UCLA Law Scholarly Perspectives and Impact

Fall 2015

Friends of the Court

From amicus briefs to appellate litigation, the UCLA Law faculty is making an impact

You didn’t have to be a constitutional law expert in 2015 to grasp the impact of federal court decisions on everyday life in America. Big issues before the U.S. Supreme Court dominated the headlines, from same-sex couples’ right to marry to the solvency of federally-run health insurance exchanges. Behind those headlines, observers willing to dig a bit deeper quickly discovered the fingerprints of prominent UCLA Law scholars, whose research and amicus briefs were cited in some of the year’s most important decisions.

Book Q&A with Professor Seana Shiffrin

Seana Shiffrin, Pete Kameron professor of law and social justice and professor of philosophy, published Speech Matters: On Lying, Morality, and the Law (Princeton University Press, 2014) in December. The book makes a distinctive theoretical argument for the wrong of the lie and provides an original account of its difference from the wrong of deception. The book then applies these philosophical points to legal issues concerning contracts, freedom of speech, employee speech, academic freedom and criminal law.

Professor Shiffrin talks about the book in more depth in a UCLA Law Magazine Q&A discussion.


Recent UCLA Law Faculty Scholarship

During the past year, UCLA School of Law’s distinguished faculty members have published a host of notable books covering a range of diverse topics and have engaged in a wide range of scholarly pursuits. Please read more about their activities and achievements, including lectures, citations and awards, as well as details on their recently-released books.

**MATERIAL:**
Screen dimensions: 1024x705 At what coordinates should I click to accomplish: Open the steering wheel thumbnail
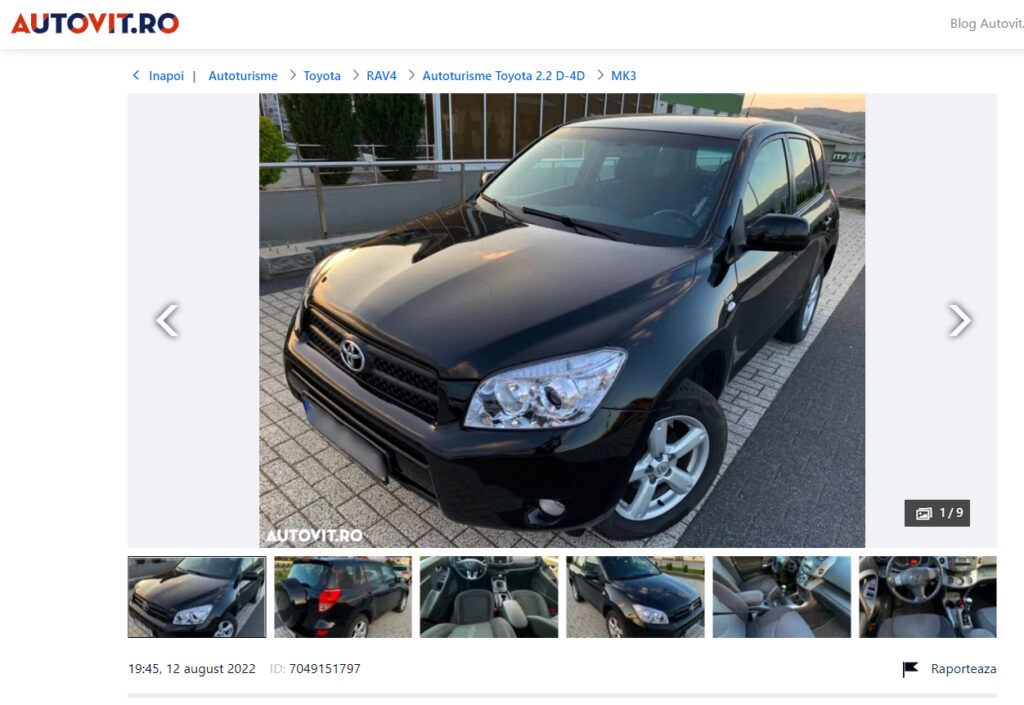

**SET TASKS:**
• 1. Summarize the UCLA Law newsletter in two sentences.
• 2. According to the UCLA Law newsletter, which press published Speech Matters: On Lying, Morality, and the Law?
• 3. Write the next part of the UCLA Law newsletter, following on from its final paragraph.

**ANSWERS TO THE EXERCISES:**
• 1. In 2015, research and amicus briefs by prominent UCLA Law scholars were cited in some of the year's most important federal court decisions, on issues such as same-sex couples' right to marry and health insurance exchanges. Professor Seana Shiffrin's book Speech Matters argues for the wrong of the lie, distinguishes it from the wrong of deception, and applies these points to legal issues, while the faculty as a whole published many notable books during the past year.

• 2. Princeton University Press.

• 3.
Three Articles by Professor Korobkin Listed Among Top 25 Most Cited Contract Law Articles

Three articles by Vice Dean Russell Korobkin, Richard C. Maxwell professor of law, were listed among the “Top 25 Most Cited Contract Law Articles of the Last 25 Years.” The listing was published on New Private Law, a blog by The Project on the Foundations of Private Law, an interdisciplinary research program at Harvard Law School dedicated to the academic investigation of private law. UC San Diego School of Law Professor Ted Sichelman compiled the listing. Professor Korobkin’s cited articles include “Bounded Rationality, Standard Form Contracts, and Unconscionability,” 70 University of Chicago Law Review 1203-95 (2003); “The Status Quo Bias and Contract Default Rules,” 83 Cornell Law Review 608-87 (1998); and “Inertia and Preference in Contract Negotiation: The Psychological Power of Default Rules and Form Contracts,” 51 Vanderbilt Law Review 1583-1651 (1998).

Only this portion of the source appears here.